▶ PROVIDED MATERIAL
★ ★ ★ ★

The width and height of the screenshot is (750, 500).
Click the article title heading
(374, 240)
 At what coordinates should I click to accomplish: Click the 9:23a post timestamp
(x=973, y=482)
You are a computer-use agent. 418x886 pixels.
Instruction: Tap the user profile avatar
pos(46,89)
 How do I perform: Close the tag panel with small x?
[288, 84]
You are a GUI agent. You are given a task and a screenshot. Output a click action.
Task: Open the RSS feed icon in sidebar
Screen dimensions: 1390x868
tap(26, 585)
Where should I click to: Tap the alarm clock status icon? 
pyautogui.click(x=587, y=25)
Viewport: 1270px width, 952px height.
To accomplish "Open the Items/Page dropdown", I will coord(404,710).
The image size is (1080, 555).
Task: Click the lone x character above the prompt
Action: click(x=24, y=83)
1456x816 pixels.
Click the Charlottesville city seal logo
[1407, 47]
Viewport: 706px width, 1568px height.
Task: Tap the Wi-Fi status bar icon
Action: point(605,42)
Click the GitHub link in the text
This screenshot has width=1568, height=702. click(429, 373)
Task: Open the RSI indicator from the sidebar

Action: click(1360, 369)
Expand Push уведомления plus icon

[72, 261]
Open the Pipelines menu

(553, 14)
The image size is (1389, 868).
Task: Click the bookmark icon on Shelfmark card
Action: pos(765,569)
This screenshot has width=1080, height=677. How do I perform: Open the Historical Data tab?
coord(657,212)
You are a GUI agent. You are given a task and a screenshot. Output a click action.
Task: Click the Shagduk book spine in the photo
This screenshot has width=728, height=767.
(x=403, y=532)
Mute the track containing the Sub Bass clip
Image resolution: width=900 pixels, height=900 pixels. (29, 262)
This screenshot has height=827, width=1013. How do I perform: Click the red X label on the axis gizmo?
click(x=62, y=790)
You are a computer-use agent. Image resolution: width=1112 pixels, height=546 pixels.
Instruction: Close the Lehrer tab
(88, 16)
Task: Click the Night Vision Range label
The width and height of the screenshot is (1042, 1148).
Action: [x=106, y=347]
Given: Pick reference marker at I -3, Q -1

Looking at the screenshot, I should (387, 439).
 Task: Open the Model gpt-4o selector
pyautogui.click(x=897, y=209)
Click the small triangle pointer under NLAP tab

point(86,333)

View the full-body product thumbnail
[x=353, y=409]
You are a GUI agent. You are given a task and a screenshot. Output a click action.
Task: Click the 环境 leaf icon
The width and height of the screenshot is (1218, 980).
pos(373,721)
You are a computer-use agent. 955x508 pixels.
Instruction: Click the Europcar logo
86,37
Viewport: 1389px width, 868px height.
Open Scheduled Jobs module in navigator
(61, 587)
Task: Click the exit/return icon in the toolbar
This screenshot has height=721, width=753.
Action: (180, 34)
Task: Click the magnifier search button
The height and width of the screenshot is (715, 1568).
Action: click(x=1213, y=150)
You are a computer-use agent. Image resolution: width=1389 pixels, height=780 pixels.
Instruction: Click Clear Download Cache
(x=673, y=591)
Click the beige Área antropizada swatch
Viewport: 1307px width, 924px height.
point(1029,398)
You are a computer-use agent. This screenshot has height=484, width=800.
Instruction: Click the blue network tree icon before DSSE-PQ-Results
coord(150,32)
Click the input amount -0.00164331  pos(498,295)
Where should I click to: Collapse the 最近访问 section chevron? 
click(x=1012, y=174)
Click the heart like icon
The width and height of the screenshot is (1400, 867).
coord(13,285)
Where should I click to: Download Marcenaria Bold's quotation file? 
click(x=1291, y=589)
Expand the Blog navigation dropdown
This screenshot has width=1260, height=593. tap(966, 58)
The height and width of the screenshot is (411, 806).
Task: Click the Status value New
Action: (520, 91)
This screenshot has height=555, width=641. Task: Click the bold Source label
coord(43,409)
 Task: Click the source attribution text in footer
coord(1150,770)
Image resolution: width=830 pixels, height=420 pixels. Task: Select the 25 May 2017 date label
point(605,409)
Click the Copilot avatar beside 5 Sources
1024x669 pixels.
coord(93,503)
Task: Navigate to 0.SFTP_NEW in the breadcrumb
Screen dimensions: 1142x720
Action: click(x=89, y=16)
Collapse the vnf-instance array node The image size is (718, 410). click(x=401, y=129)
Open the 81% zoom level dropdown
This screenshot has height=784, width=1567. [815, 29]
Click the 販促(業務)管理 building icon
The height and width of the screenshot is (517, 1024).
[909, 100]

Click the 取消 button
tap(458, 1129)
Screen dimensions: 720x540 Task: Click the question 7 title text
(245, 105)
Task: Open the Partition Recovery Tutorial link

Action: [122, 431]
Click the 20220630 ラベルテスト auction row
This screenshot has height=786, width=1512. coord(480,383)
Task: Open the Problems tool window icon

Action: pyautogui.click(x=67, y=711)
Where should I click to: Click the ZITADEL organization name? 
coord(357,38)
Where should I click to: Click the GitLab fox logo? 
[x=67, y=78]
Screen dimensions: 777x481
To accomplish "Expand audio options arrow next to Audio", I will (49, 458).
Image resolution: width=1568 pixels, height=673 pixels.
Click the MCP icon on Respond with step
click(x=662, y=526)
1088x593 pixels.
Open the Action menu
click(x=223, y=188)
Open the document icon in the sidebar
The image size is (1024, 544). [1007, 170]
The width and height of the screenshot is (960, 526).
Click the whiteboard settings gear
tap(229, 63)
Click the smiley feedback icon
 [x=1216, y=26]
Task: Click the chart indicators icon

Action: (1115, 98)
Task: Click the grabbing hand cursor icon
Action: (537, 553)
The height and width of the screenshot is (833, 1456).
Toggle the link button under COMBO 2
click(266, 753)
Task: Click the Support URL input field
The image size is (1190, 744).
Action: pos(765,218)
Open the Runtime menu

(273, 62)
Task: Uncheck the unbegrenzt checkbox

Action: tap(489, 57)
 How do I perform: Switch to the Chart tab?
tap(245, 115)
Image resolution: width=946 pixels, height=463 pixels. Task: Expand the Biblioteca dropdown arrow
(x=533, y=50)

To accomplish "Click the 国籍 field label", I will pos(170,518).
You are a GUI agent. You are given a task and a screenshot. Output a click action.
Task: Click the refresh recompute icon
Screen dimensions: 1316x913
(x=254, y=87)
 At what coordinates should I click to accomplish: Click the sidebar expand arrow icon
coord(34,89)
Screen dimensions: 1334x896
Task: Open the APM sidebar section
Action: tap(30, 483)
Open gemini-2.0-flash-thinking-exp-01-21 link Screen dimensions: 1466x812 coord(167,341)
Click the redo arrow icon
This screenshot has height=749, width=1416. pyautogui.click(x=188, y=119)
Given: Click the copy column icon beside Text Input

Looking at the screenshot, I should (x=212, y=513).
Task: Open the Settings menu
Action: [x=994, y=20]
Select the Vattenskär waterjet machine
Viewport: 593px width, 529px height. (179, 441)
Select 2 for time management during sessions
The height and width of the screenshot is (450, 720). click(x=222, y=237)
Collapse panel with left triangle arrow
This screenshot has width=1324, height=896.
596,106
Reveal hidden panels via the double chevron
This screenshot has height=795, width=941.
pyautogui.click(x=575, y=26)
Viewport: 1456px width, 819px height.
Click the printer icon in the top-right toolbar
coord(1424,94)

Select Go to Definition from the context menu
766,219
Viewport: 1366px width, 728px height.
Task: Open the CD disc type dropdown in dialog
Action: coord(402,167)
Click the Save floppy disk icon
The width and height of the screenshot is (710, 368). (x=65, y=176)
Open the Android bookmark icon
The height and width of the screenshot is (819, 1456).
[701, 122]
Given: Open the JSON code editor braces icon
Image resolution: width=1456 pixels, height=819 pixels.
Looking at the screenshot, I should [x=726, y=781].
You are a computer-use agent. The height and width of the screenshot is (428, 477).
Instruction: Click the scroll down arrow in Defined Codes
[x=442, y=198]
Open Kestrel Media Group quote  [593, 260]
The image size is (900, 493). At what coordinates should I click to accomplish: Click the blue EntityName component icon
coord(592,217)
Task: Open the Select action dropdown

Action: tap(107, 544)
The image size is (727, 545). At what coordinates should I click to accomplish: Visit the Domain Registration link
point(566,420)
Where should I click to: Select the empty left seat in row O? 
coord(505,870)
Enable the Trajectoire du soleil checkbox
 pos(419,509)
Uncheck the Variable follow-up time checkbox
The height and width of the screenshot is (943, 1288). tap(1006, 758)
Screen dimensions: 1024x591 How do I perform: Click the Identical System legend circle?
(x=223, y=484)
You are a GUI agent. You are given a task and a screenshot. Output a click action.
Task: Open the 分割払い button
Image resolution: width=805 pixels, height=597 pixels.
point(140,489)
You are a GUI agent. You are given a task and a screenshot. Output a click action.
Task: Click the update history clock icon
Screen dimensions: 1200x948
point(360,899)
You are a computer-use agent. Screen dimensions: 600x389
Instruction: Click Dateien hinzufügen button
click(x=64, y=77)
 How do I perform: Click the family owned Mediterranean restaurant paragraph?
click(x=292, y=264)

★ ★ ★ ★

▶ SHORT EXERCISE
Please reproduce the listing lines from the one containing "Task: Open the Select action dropdown" through the one containing "(x=223, y=484)", swapping "checkbox" for "check box" and changing nothing else.

▶ RESPONSE TO THIS TASK
Task: Open the Select action dropdown

Action: tap(107, 544)
The image size is (727, 545). At what coordinates should I click to accomplish: Visit the Domain Registration link
point(566,420)
Where should I click to: Select the empty left seat in row O? 
coord(505,870)
Enable the Trajectoire du soleil check box
 pos(419,509)
Uncheck the Variable follow-up time check box
The height and width of the screenshot is (943, 1288). tap(1006, 758)
Screen dimensions: 1024x591 How do I perform: Click the Identical System legend circle?
(x=223, y=484)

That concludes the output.